ガソリンスタンド業界はマイカー離れで需要が鈍っている現状を踏まえ、客足を余計に遠ざけかねない値上げを避けてきた。だが県内に約30店舗を展開するサンオータス(横浜市港北区)は「コスト削減で踏ん張ってきたが、限界に来ている」(北野俊社長)と話す。

別のガソリンスタンド事業者は「消費者も販売業者も手の打ちようがない」と嘆く。「情勢が落ち着くまで、政府は国家備蓄を放出して価格を安定させてほしい」との声も上がっている。

◆北田英治・浜銀総合研究所主任研究員

ニューヨークの原油先物市場では投機筋の買いが大幅に膨らんでおり、現在の高騰が投機マネー主導であることが分かる。北アフリカに地理的に近い欧州市場から始まった高騰が、いよいよ米国にも波及してきた。解決の方向性が見えれば落ちる可能性があるが、サウジアラビアなど他の産油国に反政府デモが飛び火すれば、供給不安から一段と上昇しよう。

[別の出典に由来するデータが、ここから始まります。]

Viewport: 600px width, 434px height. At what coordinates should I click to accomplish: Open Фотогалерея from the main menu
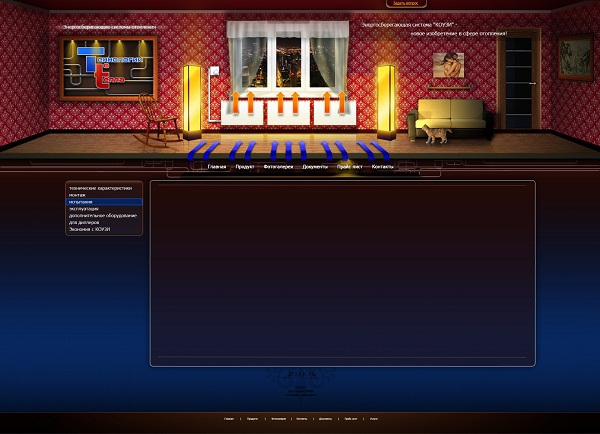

ピーク時に1バレル147ドルを記録した2008年の原油高は新興国の需要拡大と投機マネーの流入が重なったものだったが、今回は供給側に主因があることが不安な点。事態が簡単に終わりそうな雰囲気がないだけに、しばらくは騰勢が続くだろう。現在、日本は円高なので多少吸収できているが、円安に転じればさらに上がる恐れもある。